====== Kutipan Pilihan

Parliamentary Threshold, Kebijakan Coba-Coba
Berita

Parliamentary Threshold, Kebijakan Coba-Coba

Perjuangan sebelas partai politik gurem kandas. Harus bertarung secara demokratis dengan partai besar.

Mys
Bacaan 2 Menit
Parliamentary Threshold, Kebijakan Coba-Coba
Hukumonline

 

Bagi mayoritas hakim konstitusi, kebijakan PT yang diambil DPR dan Pemerintah adalah konstitusional. Legislatif dapat menentukan ambang batas keikutsertaan parpol di parlemen, baik dalam bentuk electoral threshold maupun parlimentary threshold. Kebijakan itu (maksudnya PT --red) dibenarkan konstitusi sebagai politik penyederhaan kepartaian, dan sebagai legal policy. Bagi mayoritas hakim, kebijakan PT yang tercantum dalam UU Pemilu 2008 lebih menjamin eksistensi parpol peserta pemilu.

 

Ketentuan PT, bagi Mahkamah, telah memberi peluang bagi setiap warga negara untuk membentuk partai politik, tetapi sekaligus diseleksi dan dibatasi secara rasional.

 

Selain itu, kebijakan 2,5 % perolehan suara diberlakukan tanpa kecuali kepada semua parpol. Ketentuan pasal 202 ayat (1) UU No. 10/2008 sama sekali tidak mengandung sifat dan unsur-unsur yang diskriminatif, urai Mahkamah dalam pertimbangan hukumnya. Alasannya, selain karena berlaku kepada semua parpol dan semua calon anggota legislatif, juga karena tidak ada faktor pembedaan ras, agama, jenis kelamin, status sosial atau pembeda lain yang dimaksud dalam UU No. 39 Tahun 1999 tentang Hak Asasi Manusia, dan International Covenant on Civil and Political Rights (ICCPR).

============
====== Entri Data

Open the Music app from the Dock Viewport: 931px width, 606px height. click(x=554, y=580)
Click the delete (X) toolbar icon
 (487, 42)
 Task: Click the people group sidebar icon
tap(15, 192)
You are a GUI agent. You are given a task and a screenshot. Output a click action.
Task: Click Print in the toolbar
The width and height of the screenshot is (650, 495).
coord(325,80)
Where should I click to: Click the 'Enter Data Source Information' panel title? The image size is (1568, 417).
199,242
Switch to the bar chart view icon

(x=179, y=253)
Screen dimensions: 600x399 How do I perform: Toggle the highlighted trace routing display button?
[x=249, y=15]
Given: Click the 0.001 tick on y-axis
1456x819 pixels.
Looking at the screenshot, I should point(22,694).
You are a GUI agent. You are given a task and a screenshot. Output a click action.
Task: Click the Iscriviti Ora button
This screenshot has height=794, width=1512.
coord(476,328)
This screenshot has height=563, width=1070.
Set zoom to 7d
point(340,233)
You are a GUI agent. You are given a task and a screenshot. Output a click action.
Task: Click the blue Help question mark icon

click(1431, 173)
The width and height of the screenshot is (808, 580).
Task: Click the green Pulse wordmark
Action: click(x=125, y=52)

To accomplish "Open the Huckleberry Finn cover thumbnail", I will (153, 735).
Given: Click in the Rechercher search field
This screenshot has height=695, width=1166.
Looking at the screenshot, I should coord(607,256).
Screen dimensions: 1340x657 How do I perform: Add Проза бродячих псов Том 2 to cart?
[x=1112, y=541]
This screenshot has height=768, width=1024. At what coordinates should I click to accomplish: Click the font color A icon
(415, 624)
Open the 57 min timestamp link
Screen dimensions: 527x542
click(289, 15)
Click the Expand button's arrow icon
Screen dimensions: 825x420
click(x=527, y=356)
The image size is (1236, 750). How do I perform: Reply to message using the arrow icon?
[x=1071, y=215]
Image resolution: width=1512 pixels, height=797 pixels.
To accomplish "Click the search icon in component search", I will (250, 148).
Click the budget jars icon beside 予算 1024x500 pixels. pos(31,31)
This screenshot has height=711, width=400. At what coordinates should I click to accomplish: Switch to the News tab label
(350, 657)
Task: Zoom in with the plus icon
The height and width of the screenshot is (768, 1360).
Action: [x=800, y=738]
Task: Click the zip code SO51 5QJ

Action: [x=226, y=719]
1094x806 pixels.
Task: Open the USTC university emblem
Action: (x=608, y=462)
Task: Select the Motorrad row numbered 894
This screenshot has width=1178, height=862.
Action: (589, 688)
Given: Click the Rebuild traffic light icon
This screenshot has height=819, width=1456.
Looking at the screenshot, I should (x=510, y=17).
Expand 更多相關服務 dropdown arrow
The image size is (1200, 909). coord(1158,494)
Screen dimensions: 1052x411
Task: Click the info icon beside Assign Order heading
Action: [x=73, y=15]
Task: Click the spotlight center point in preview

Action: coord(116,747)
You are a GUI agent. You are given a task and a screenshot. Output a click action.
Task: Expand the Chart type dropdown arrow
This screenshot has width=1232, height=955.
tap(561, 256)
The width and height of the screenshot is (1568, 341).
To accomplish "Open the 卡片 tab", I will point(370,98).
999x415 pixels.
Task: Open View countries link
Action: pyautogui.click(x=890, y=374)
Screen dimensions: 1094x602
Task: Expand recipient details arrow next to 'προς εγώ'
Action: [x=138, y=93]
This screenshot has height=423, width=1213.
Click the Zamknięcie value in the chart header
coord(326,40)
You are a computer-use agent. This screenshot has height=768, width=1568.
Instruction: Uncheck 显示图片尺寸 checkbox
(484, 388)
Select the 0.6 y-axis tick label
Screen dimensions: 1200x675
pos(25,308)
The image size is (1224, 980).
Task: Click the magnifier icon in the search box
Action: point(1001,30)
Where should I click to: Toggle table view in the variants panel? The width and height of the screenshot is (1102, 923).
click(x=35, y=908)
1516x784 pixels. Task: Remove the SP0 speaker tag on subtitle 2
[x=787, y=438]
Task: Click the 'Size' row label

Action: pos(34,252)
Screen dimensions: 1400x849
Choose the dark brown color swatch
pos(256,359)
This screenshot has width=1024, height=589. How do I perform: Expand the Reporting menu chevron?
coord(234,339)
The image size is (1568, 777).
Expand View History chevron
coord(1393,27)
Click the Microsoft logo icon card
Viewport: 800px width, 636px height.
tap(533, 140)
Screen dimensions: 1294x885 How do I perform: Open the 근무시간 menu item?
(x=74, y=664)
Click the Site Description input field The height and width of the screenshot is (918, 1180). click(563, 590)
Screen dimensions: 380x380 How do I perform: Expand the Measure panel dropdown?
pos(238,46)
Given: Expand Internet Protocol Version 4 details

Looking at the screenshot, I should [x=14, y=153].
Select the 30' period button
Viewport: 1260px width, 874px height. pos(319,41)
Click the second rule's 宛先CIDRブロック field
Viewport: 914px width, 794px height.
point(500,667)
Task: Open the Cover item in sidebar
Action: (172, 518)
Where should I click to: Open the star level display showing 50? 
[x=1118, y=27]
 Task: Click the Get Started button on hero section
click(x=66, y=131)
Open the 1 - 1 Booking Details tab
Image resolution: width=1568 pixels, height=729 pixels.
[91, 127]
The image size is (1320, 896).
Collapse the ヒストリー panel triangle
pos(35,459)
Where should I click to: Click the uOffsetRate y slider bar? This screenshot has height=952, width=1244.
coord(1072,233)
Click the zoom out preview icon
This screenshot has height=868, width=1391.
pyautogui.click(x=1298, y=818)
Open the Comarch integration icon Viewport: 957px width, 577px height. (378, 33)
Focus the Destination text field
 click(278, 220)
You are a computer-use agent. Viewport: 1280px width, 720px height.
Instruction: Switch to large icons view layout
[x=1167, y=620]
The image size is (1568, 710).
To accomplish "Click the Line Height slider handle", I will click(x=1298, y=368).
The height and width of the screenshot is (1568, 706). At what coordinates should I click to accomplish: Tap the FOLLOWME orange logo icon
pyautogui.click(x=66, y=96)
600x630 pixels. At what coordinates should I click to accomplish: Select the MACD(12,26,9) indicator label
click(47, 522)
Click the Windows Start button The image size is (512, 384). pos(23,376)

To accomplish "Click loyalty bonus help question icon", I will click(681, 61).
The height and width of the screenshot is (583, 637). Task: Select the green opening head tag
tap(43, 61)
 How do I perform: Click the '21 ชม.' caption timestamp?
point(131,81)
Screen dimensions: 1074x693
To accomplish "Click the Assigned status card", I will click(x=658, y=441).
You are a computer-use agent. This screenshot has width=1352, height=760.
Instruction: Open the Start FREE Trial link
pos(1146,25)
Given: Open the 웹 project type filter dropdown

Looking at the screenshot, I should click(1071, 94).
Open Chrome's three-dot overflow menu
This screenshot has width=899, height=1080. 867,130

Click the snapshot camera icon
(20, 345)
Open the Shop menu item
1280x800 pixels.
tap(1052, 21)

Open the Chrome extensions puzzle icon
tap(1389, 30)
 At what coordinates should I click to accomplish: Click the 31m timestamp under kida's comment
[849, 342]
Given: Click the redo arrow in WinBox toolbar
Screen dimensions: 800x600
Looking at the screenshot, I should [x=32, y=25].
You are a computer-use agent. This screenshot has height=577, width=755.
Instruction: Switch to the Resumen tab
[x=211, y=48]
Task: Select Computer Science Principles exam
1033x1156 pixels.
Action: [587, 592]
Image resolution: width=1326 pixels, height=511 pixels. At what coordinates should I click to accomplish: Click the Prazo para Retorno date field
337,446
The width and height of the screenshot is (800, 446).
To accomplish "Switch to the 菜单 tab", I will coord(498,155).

============

#### Petunjuk Latihan
Tuliskan lanjutan artikel tentang parliamentary threshold, dimulai tepat setelah kalimat terakhir yang tercantum. Catatan-catatan di atas tidak berperan apa pun dalam latihan ini.

#### Jawaban Berikut
Pasal 202 ayat (1) UU Pemilu 2008 adalah rumusan yang dipersoalkan kesebelas dan 306 calon anggota DPR. Pasal ini merumuskan: Partai politik peserta pemilu harus memenuhi ambang batas perolehan suara sekurang-kurangnya 2,5 % (dua koma lima perseratus) dari jumlah suara sah secara nasional untuk diikutkan dalam penentuan perolehan kursi di DPR. Rumusan ini erat kaitannya dengan pasal-pasal lain dalam Undang-Undang Pemilu seperti pasal 203, 205, 206, 207 dan pasal 208. Jika permohonan pengujian terhadap pasal 202 ayat (1) dikabulkan, pasal lain juga terimbas.

 

Tetapi, Mahkamah Konstitusi sudah mengetukkan palu sebaliknya. Permohonan sebelas partai politik dan 306 calon anggota DPR ditolak mentah-mentah, meskipun pendapat Mahkamah diwarnai dissenting opinion dari dua hakim konstitusi, Maruarar Siahaan dan M. Akil Mochtar. Saya pikir dissenting opinion itu tidak ada manfaatnya, karena yang penting bagaimana pendapat akhir Mahkamah, ujar Ketua Umum Partai Demokrasi Pembaruan, Roy BB Janis.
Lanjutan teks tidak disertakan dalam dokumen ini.